Von der Aussichtsplattform des Kindeslbergturms in Kreuztal aus kann der Blick weit schweifen.

Foto: Wolfgang Leipold

Kreuztal.  Der Kindelsbergturm in Kreuztal ist über die Krombacher Brauerei international bekannt geworden. Er ist ein beliebtes Wander- und Ausflugsziel.

Das Erste, was der Autofahrer sieht, wenn er sich über die HTS kommend in großen Bögen der Stadt Kreuztal nähert, ist ein Turm. Weit ragt er aus den Bäumen des kegelförmigen Kindelsberges heraus , die riesige Antenne aus Metall lässt ihn noch höher erscheinen. Und der Reisende oder der in seine Heimat Zurückkehrende weiß: Nun bin ich im Siegerland.

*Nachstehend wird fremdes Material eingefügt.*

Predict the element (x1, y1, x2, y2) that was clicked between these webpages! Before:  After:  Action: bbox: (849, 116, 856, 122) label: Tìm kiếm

Kindelsbergturm Kreuztal: Das ist die Geschichte

Ende des 19. Jahrhunderts gab es im Siegerland schon einige Aussichtstürme. Siegen hatte einen, Eiserfeld sogar zwei. Selbst das kleine Volnsberg konnte sich als Turmbesitzer bezeichnen, ebenso Hilchenbach mit dem Gillerturm. Und was machten die Kreuztaler? Sie beauftragten den Siegener Stadtbaurat Schepping, einen Aussichtsturm auf dem Kindelsberg zu planen, und zwar einen besonderen. Aus Stein und 22 Meter hoch und damit alle anderen Aussichtstürme überragend.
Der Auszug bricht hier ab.